=== AIM OF THE EXERCISE ===
I need the lines below from the one with "For every named target in this 1470×1072" down to the one with "agosto 2021 (986, 1198)" reproduced exactly, both ends included, and nothing else.

=== TASK INPUTS ===
=== Section Start ===

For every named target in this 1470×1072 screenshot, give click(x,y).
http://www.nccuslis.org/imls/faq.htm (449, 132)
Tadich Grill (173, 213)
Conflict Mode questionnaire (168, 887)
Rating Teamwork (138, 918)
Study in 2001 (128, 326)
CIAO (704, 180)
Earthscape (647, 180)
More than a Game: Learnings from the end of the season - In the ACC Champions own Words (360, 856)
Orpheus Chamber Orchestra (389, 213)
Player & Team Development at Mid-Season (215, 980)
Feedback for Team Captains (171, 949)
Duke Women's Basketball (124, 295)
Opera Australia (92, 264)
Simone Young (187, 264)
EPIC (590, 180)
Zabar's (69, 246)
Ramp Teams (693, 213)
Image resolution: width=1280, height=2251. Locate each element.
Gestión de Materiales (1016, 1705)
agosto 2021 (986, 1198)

=== Section End ===
=== Section Start ===

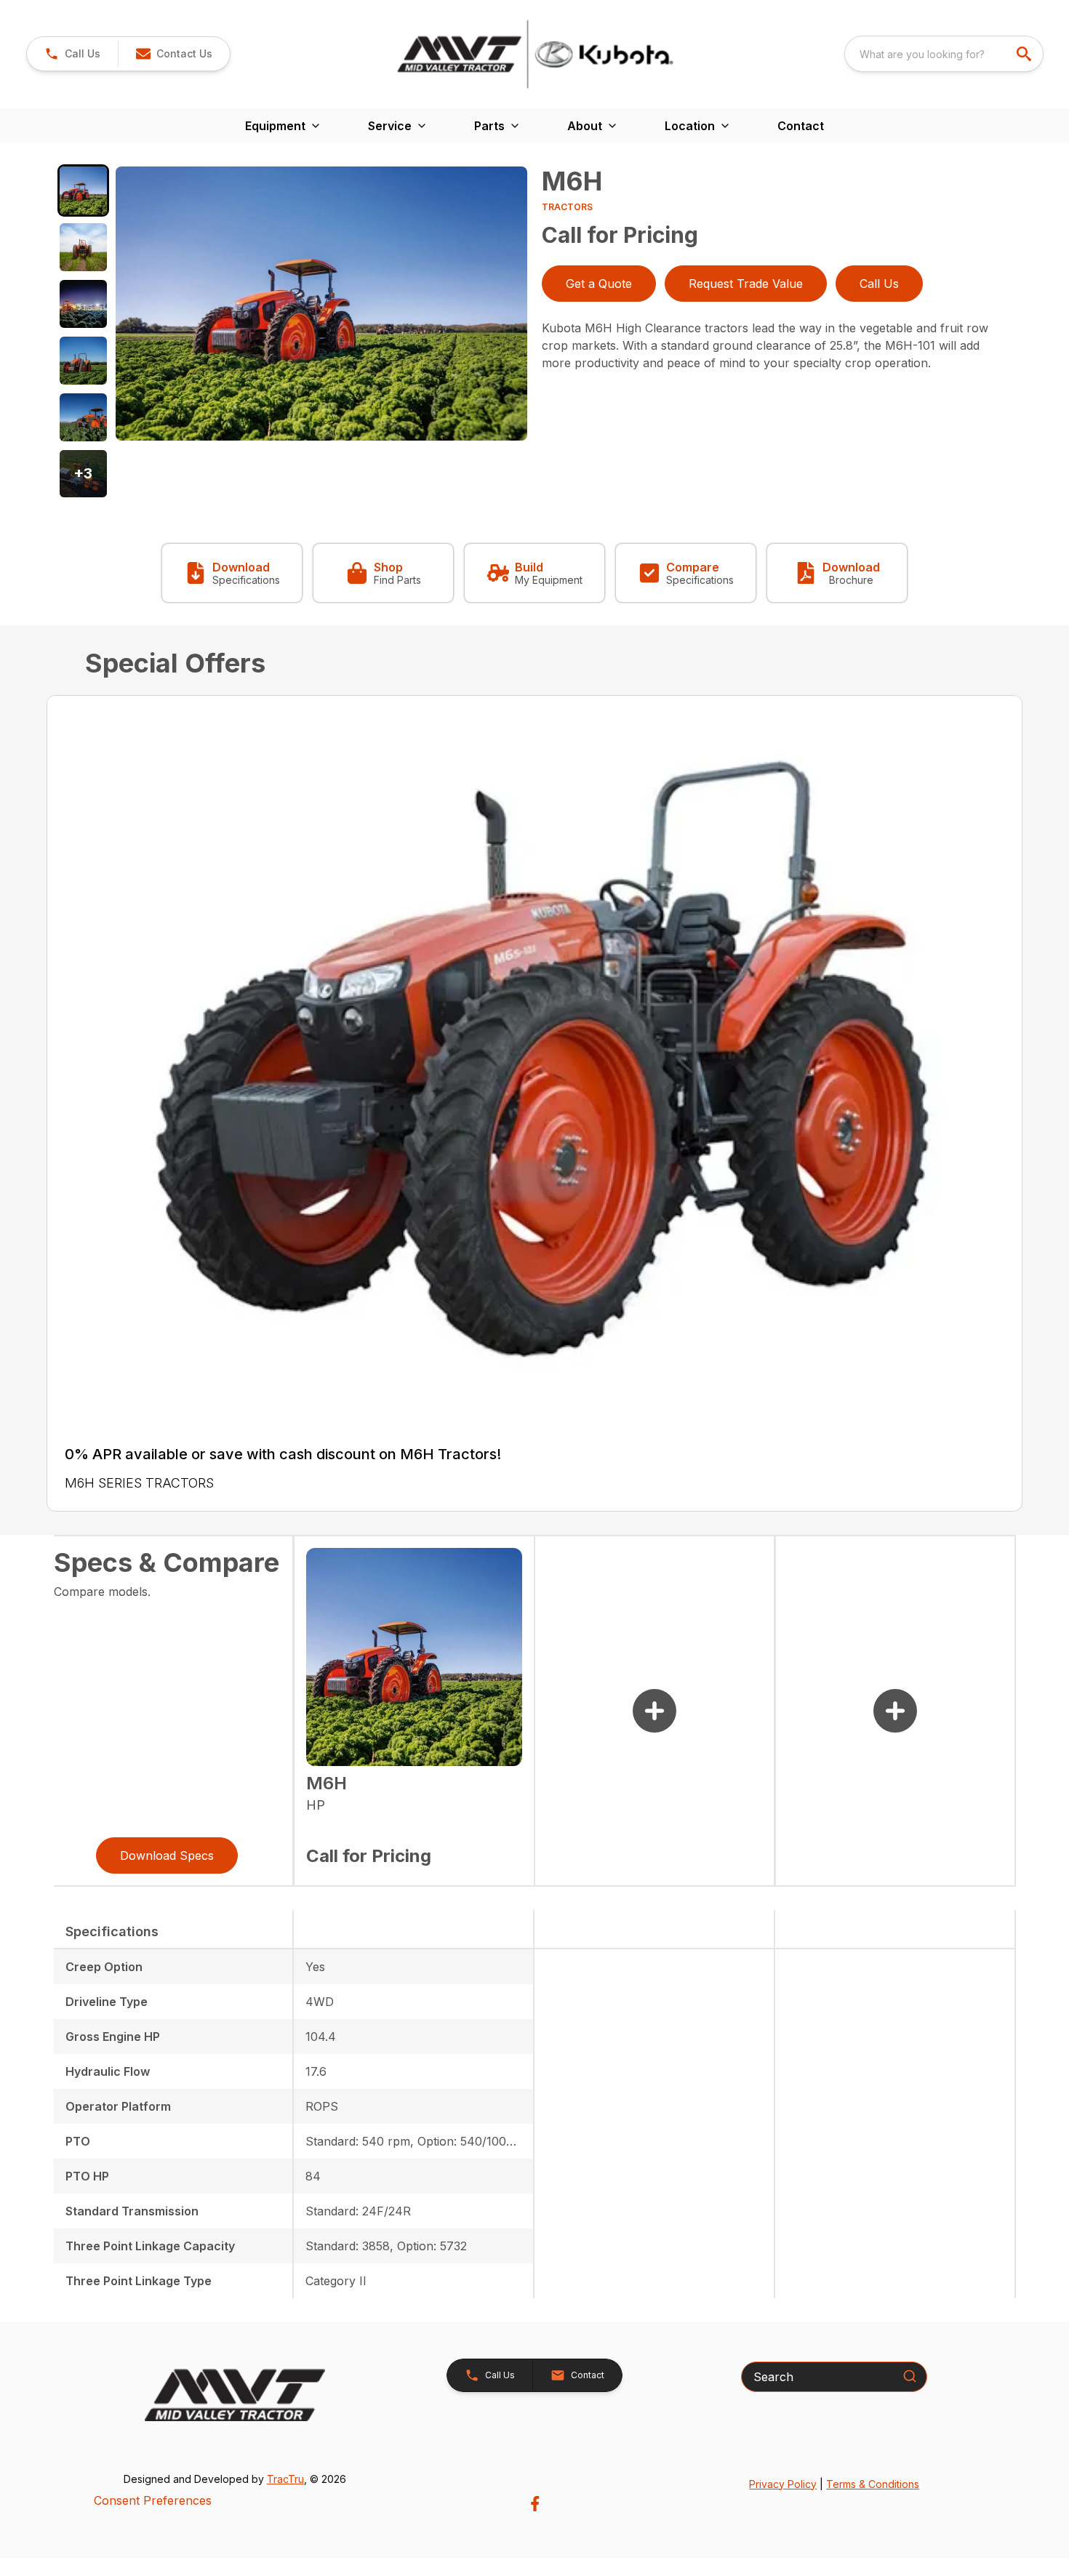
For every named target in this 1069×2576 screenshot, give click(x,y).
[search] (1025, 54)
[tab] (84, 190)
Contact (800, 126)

=== Section End ===
=== Section Start ===

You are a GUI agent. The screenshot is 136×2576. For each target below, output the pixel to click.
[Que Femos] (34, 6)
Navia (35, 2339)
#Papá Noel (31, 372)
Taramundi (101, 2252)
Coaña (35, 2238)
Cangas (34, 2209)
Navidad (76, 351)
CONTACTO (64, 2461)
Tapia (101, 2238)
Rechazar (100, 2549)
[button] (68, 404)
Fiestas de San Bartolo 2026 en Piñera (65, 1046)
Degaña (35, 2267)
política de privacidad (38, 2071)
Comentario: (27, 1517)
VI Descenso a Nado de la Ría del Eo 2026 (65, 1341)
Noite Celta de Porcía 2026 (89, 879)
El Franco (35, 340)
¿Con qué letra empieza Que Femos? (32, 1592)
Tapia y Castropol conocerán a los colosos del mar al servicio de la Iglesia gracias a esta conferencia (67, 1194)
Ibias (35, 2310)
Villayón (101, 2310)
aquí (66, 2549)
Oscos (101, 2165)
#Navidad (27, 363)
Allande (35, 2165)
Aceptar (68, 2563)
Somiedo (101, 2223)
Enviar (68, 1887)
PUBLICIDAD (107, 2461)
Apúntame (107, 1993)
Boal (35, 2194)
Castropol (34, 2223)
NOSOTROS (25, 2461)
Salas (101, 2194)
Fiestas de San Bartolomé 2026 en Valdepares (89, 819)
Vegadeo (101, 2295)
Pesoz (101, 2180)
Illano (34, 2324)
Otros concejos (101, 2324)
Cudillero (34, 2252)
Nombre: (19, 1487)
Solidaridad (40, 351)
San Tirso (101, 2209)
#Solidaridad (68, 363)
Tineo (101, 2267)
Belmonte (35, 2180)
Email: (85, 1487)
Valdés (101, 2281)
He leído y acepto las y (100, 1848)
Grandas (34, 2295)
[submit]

=== Section End ===

=== COMPLETED TASK ===
For every named target in this 1470×1072 screenshot, give click(x,y).
http://www.nccuslis.org/imls/faq.htm (449, 132)
Tadich Grill (173, 213)
Conflict Mode questionnaire (168, 887)
Rating Teamwork (138, 918)
Study in 2001 (128, 326)
CIAO (704, 180)
Earthscape (647, 180)
More than a Game: Learnings from the end of the season - In the ACC Champions own Words (360, 856)
Orpheus Chamber Orchestra (389, 213)
Player & Team Development at Mid-Season (215, 980)
Feedback for Team Captains (171, 949)
Duke Women's Basketball (124, 295)
Opera Australia (92, 264)
Simone Young (187, 264)
EPIC (590, 180)
Zabar's (69, 246)
Ramp Teams (693, 213)
Image resolution: width=1280, height=2251. Locate each element.
Gestión de Materiales (1016, 1705)
agosto 2021 (986, 1198)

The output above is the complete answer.